Reducing the volatility in earnings results in a number of additional benefits: Fair Value Hedge
- Enterprise value. Earnings volatility is negatively perceived by investors. Fair Value Hedge
- Creditworthiness. Predictability in future earnings is a positive factor in creditworthiness.
- Risk management. Statements reflect better and more accurately how FX-risk is managed.
- Executive compensation. Compensation tied to performance, for example measured based on quarterly earnings, can incur unintended impacts from earnings volatility.
But it can also go very wrong, see this article from Reuters: Dutch housing coop Vestia seeks damages from Deutsche Bank for derivatives
Definition – Fair Value Hedge
The fair value hedge is the hedge of exposure to fair value variability in an asset, liability, or unrecognised firm commitment (or part thereof i.e. a component), attributable to a risk that could affect profit or loss. The risks involve interest rate or exchange rate changes. For example, if your company owns a large stock portfolio, you could buy put options on the stocks in the portfolio. And, the value of these options would increase if the stock’s price were to fall, reducing or even eliminating your potential losses. Fair Value Hedge
Recognition Fair Value Hedge Fair Value Hedge Fair Value Hedge Fair Value Hedge Fair Value Hedge
- Gain or loss on hedging instrument: recognised in profit or loss (unless the hedging instrument is an equity instrument measured at fair value through OCI, then recognised in OCI).
- Gain or loss on hedged item: recognised in profit or loss (unless the hedged item is an equity instrument measured at fair value through OCI, then recognised in OCI
Example and journal entries
Tepeco, Inc. is a company engaged in commodities trading. The company recently obtained $5 million short-term borrowing which is secured by the company’s inventory of 1,000 tons of copper which it purchased at a cost of $5.2 million. The bank has obligated Tepeco, Inc. to provide additional collateral in event the value of copper inventories fall below $5 million. On 1 January 2015, Tepeco, Inc. sold the inventories forward by entering into a 12-month futures contract at price of $5,200 per ton.

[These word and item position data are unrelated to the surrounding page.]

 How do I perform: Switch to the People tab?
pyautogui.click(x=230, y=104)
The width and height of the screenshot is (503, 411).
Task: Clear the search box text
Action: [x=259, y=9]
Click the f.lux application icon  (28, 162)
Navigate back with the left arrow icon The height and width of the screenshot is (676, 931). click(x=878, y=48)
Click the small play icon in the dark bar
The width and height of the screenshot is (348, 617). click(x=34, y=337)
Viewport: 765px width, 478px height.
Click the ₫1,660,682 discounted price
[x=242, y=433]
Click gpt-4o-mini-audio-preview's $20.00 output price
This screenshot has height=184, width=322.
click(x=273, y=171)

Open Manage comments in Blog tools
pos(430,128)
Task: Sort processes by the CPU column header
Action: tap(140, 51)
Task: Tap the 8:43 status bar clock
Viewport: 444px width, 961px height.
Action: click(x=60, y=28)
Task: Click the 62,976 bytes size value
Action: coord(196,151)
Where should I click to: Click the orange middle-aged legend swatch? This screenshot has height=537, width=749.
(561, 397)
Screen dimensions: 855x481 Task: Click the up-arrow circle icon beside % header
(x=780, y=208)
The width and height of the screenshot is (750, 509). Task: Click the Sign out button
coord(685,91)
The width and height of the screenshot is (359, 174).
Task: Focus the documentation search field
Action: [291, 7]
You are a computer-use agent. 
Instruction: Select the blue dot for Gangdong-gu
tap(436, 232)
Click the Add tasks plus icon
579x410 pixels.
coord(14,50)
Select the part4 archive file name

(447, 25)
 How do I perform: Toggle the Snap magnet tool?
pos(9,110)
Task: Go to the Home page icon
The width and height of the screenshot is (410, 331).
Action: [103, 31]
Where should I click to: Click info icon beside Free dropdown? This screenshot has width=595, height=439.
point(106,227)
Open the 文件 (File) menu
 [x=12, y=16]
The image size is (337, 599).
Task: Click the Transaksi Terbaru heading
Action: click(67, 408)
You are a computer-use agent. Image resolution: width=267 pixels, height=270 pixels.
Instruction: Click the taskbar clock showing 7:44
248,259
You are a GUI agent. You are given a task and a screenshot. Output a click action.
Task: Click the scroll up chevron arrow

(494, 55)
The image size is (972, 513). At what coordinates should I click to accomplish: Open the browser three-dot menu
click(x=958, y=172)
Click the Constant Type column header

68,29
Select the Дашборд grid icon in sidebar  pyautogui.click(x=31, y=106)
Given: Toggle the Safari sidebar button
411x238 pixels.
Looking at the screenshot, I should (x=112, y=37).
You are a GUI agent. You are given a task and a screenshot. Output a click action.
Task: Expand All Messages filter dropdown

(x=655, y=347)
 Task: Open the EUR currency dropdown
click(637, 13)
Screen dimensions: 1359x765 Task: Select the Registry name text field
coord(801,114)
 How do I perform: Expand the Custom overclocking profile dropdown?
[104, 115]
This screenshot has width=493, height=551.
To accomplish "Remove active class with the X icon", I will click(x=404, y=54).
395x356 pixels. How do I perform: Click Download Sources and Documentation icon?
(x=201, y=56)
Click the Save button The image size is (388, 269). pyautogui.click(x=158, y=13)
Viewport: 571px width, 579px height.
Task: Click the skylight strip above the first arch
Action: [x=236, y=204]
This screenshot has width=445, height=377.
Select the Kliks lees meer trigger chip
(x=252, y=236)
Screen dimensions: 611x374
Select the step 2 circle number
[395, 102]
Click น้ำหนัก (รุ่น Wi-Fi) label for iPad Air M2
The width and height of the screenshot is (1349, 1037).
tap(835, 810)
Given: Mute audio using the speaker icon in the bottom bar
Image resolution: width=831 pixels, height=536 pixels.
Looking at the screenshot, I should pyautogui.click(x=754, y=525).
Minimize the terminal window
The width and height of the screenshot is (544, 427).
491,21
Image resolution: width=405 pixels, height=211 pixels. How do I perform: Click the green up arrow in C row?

On 30 June 2015, i.e. the financial year end of Tepeco, Inc., price of copper fell to $4,900 per ton.
Identify the hedged instrument and the hedging instrument and journalize the transactions.
The accounting
Hedged instrument is the instrument whose fair value is shielded using the hedging strategy. In this case, it is the copper inventory held by Tepeco, Inc. Hedging instrument on the other hand is the derivative instrument which mitigates the fair value changes of hedged instrument by reversely mimicking its fair value movement. Fair Value Hedge
On 30 June 2015, the fair value of copper inventories held for trading shall be adjusted as follows:
|
Dr Profit or loss – fair value hedge loss |
$300,000 |
|
|
Cr Inventories ($5,200,000 – $4,900 x 1,000) |
#300,000 |
The loss on inventories shall be offset by corresponding gain on the forward transaction. Since the forward transaction entitles Tepeco, Inc. to sell copper at $5,200 per ton even though the market price is $4,900 per ton, it represents a $300 gain per ton, which translates into $300,000 gain on 1,000 tons. The fair value change of the hedging instrument is recognized as follows:
|
Dr Derivative (asset) |
$300,000 |
|
|
Cr Profit or loss – fair value hedge profit |
#300,000 |
There shall be zero effect on the net value of inventories on Tepeco, Inc. balance sheet even though copper price fell over the period by $300 per ton. The hedging strategy saves Tepeco, Inc. from furnishing additional security to the bank in wake of the fall in fair value.